OES2018 to OES 23.4: Trustees defaulting to full access rights on nss volumes after upgrade

I recently updated our standalone Server from OES 2018 SP3 to 24.3 using Media upgrade and online updates.

After the update the effective trustee rights for users have become full access rights for the entire file system on our NSS volumes, regardless of the rights specified in eDirectory. All services are runnig and eDirectory, nss as well as ncp appear otherwise fully functional.
If I check effective rights for trustees to files/directories  as well as inherited rights for trustees without any eDir rights, all fields are checked as active and greyed out. Filtering inherited rights also has no effect.
This affects both existing and newly created NSS volumes.

So far I have already taken the following steps:
- check eDirectory health and run ndsrepair. (No errors)
- set nss /eDirSecurityEquivalenceUpdating
- set nss /ForceEdirSecurityEquivalenceUpdate
- set nss /ForceSecurityEquivalenceUpdate
- run nss /UpgradeObjectsOnVolume=<Vol> for all NSS volumes
- set nss /NoListXattrNWmetadata
- ran ncpcon nss resync=<Vol> for all NSS Volumes
- set SYNC_TRUSTEES_TO_NSS_AT_VOLUME_MOUNT = 1 for NCP Service in Remote Manager and remounted all volumes
- fix attributes of the ncp trustee database as described in KB7001930 Resolution #2 (see https://support.microfocus.com/kb/doc.php?id=7001930)
- exporting and restoring trustee metadata for eDirectory using metamig
- update volume object in UMC > storage > volumes

Unfortunately none of these have helped.
I also could not find any directory object that might propagate excessive rights to the ACL attribute of the NCP server object as suggested here:
https://community.microfocus.com/img/oes/f/discussions/526773/oes-2018-sp3-nss-volume-lost-trustee-rights/1941681

The only related errors I was able to find in the system log files show up in /var/opt/novell/log/ncpserv.log when mounting a volume. Of course I could not find any online resources matching these errors. Am I missing anything?

****
ncpserv.log
[- 2024-09-03 18:19:39] NCP Engine Mounting Volume <$PARTNAME>, Primary path = /media/nss/<$PARTNAME>
[! 2024-09-03 18:19:39] SetEntryInheritedRightsMask: metaModifierID not set, no connection(1985229328) detail found
[! 2024-09-03 18:19:39] SetEntryInheritedRightsMask: metaModifierID not set, no connection(1985229328) detail found
[! 2024-09-03 18:19:39] SetEntryInheritedRightsMask: metaModifierID not set, no connection(1985229328) detail found
[! 2024-09-03 18:19:39] SetEntryInheritedRightsMask: metaModifierID not set, no connection(1985229328) detail found
[! 2024-09-03 18:19:39] SetEntryInheritedRightsMask: metaModifierID not set, no connection(1985229328) detail found
[! 2024-09-03 18:19:39] NCPSecLoadVolumeEnforcedConfigJSONFile: JSON ERROR (1) while reading from /media/nss/<$PARTNAME>/._NETWARE/EnforcedConfigs.json
[- 2024-09-03 18:19:39] ChangeVolumeStatus: volume <$PARTNAME> mounted, status = 0x140600003
****

Installed versions:
novell-ncp2nss    2.6.1-0.150400.15.7.9
novell-ncpenc    5.7.1-0.150400.200.5.11
novell-ncplib    1.1.1-150400.13.12.1
novell-ncpns    5.11.1-0.150400.198.3.7
novell-nss    4.22.1-0.150400.195.41.1
edirectory-oes-base    9.2.9-150400.2.3.6

Parents Reply Children
  • 0 in reply to   

    But that's just the thing: I can't find any objects with such rights other than the NCP server onject and the CommonProxy user. Other than that there are only three Container Objects (tree > org > container) plus a small handful of groups. None of them have any rights for the NCP servers ACL attributes set at all.

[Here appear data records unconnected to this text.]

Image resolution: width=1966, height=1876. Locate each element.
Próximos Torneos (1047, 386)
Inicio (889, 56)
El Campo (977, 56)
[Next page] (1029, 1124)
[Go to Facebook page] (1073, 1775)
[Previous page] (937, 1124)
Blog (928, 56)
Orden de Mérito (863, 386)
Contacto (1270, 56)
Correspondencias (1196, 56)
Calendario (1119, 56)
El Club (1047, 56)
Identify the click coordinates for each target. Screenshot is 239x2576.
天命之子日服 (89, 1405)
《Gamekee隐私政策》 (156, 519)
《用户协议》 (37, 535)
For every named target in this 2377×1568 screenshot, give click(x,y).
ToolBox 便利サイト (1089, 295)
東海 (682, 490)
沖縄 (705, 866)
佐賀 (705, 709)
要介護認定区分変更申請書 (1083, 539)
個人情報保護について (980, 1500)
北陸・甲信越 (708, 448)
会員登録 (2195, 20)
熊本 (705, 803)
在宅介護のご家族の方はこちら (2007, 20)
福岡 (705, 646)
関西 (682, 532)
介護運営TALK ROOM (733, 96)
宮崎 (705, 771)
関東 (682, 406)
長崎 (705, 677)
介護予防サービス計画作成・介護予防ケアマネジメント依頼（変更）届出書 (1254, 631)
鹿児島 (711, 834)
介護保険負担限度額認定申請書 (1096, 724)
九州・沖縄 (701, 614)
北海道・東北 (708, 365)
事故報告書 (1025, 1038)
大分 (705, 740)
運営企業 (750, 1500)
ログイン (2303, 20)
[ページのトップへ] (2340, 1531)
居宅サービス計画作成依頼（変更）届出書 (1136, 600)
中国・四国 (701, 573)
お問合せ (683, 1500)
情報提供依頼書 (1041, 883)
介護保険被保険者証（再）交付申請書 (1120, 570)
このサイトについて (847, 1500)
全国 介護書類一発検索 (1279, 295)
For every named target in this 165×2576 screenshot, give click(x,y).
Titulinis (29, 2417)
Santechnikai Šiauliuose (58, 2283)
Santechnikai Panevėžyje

    Even a test-user with no security equivalences or group memberships in a new org container parallel in the tree to the one containing the NCP server object inherits full access rights.

    tree
    |- org
    |  |- ncp-server
    |  |- cn > affected-user

    |
    |- test-org > test-user

    Hence the only possible culprit seems to be the tree object itself … but it only has explicit limited rights just one NCP object attribute.